Written task =
Answer these questions from the article on falling oil prices:
1. What had the price of petrol in Delhi reached in September 2013?
2. Near what level were crude prices at their bottom in December 2008?
3. Which OPEC member decided not to reduce production this time as crude prices declined?

Passage to read =
======

Oil game Advantage India

Dr Ashwani Mahajan
People in the country have got a sigh of relief, thanks to falling prices of petro-products in the past few months. Price of petrol in Delhi, which had reached rupees 76 per litre in September 2013, has come down below rupees 56.50 per litre now. It is notable that international price of crude oil has come down from $115 per barrel in July 2014 to only $48 per barrel by now. This has resulted in drastic fall in price of petrol and diesel and other petroleum products in the country. At the same time this has also relieved us from the problem of huge current account deficit (CAD) in Balance of Payment. According to a rough estimate, decline in international crude price by $10 per barrel, reduces our oil import bill by $10 billion. Resulting reduction in demand for dollars has also reduced stress on our domestic currency. Though, it may take some time to improve value of rupee significantly, with this new development; however support being gained by rupee has definitely relieved the nation from inflationary spiral. Today crude prices are at their lowest level in six years. It is notable that in December 2008, crude prices were at their bottom, near $30 per barrel.
How this downfall came?
Oil prices were being determined in the last more than four decades, at the whims and wishes of Organisation of Petroleum Exporting Countries (OPEC). OPEC consists of many gulf countries, Saudi Arab, United Arab Emirates, and Qatar etc. As and when international crude prices decline, these countries resort to reduce their production, in order to contract supplies. As a result, crude prices would start increasing again. Monopoly of OPEC in crude supplies was the main reason for high international crude prices. This time when crude prices started declining, an important member of OPEC, Saudi Arab, which used to reduce production with any decline in crude prices, decided not to reduce production. This happened for the first time, that despite fast declining crude prices, oil exporting countries have decided, not to reduce production, rather in some cases production has actually increased.

======

Data section =
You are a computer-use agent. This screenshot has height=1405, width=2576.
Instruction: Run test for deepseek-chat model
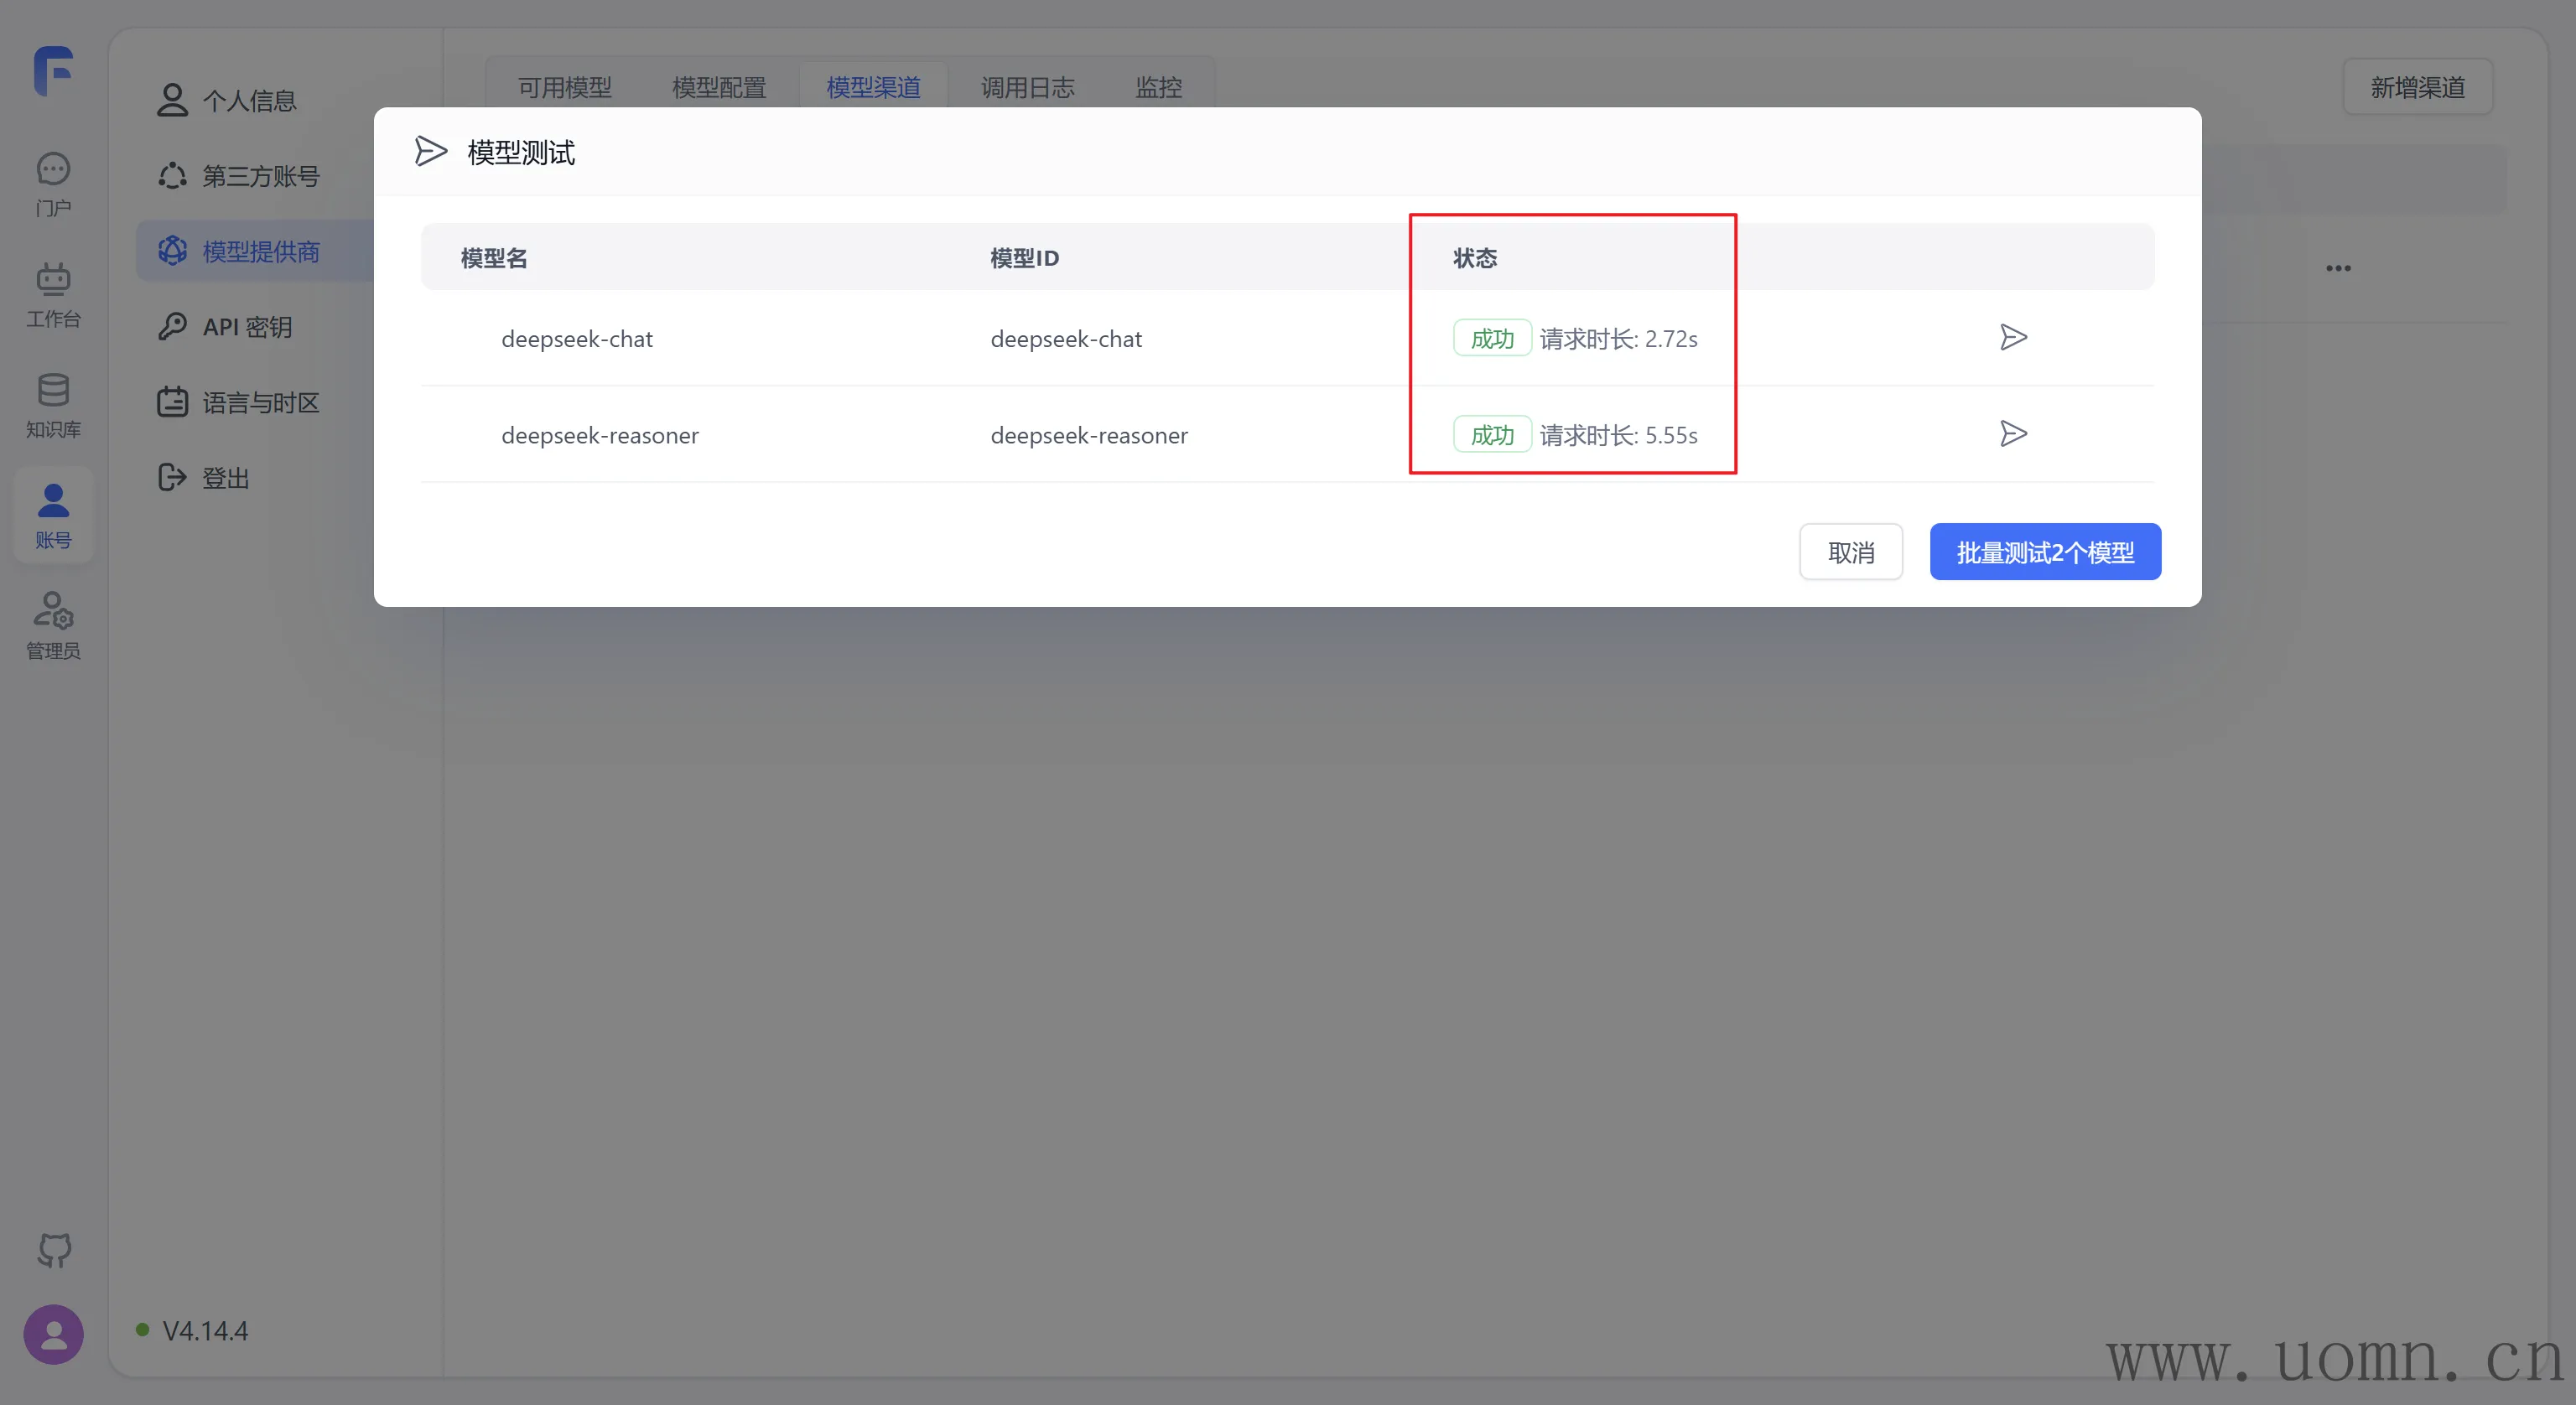click(2013, 338)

======

Task result =
1. Rupees 76 per litre.
2. Near $30 per barrel.
3. Saudi Arab.